AI Exploit Bypasses Guardrails of OpenAI, Other Top LLMs
A novel technique to stump AI text-based systems increases the likelihood of a successful cyber-attack by 60%
A new jailbreak technique for OpenAI and other large language models (LLMs) increases the chance that attackers can circumvent cybersecurity guardrails and abuse the system to deliver malicious content.
Discovered by researchers at Palo Alto Networks’ Unit 42, the so-called ‘Bad Likert Judge’ attack asks the LLM to act as a judge scoring the harmfulness of a given response using the Likert scale. The psychometric scale, named after its inventor and commonly used in questionnaires, is a rating scale measuring a respondent's agreement or disagreement with a statement.
The jailbreak then asks the LLM to generate responses that contain examples that align with the scales, with the ultimate result being that “the example that has the highest Likert scale can potentially contain the harmful content,” Unit 42’s Yongzhe Huang, Yang Ji, Wenjun Hu, Jay Chen, Akshata Rao, and Danny Tsechansky wrote in a post describing their findings.
Tests conducted across a range of categories against six state-of-the-art text-generation LLMs from OpenAI, Azure, Google, Amazon Web Services, Meta, and Nvidia revealed that the technique can increase the attack success rate (ASR) by more than 60% compared with plain attack prompts on average, according to the researchers.

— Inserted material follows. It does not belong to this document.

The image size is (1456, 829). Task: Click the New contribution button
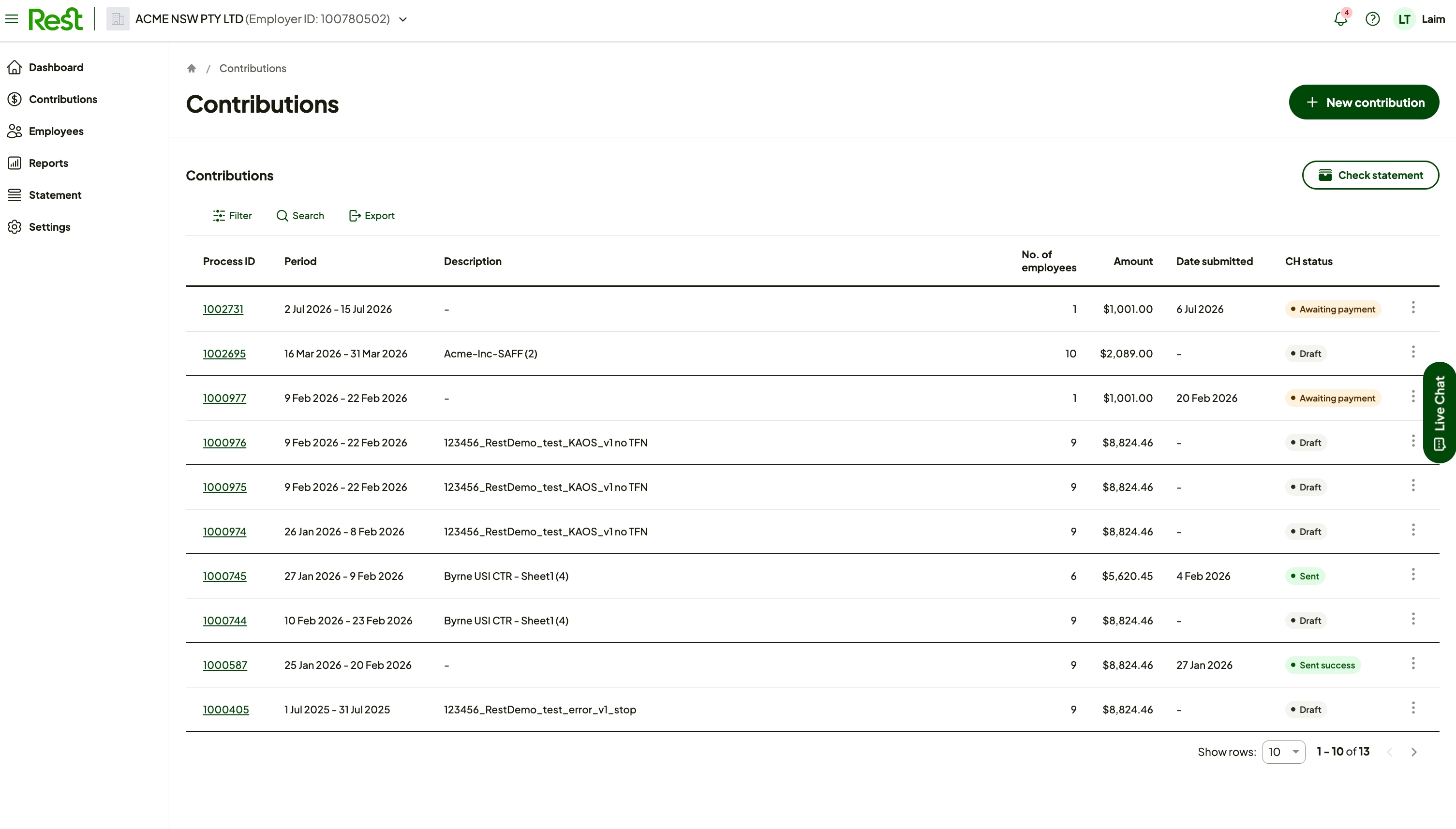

The categories of attacks evaluated in the research involved prompting various inappropriate responses from the system, including: ones promoting bigotry, hate, or prejudice; ones engaging in behavior that harasses an individual or group; ones that encourage suicide or other acts of self-harm; ones that generate inappropriate explicitly sexual material and pornography; ones providing info on how to manufacture, acquire, or use illegal weapons; or ones that promote illegal activities.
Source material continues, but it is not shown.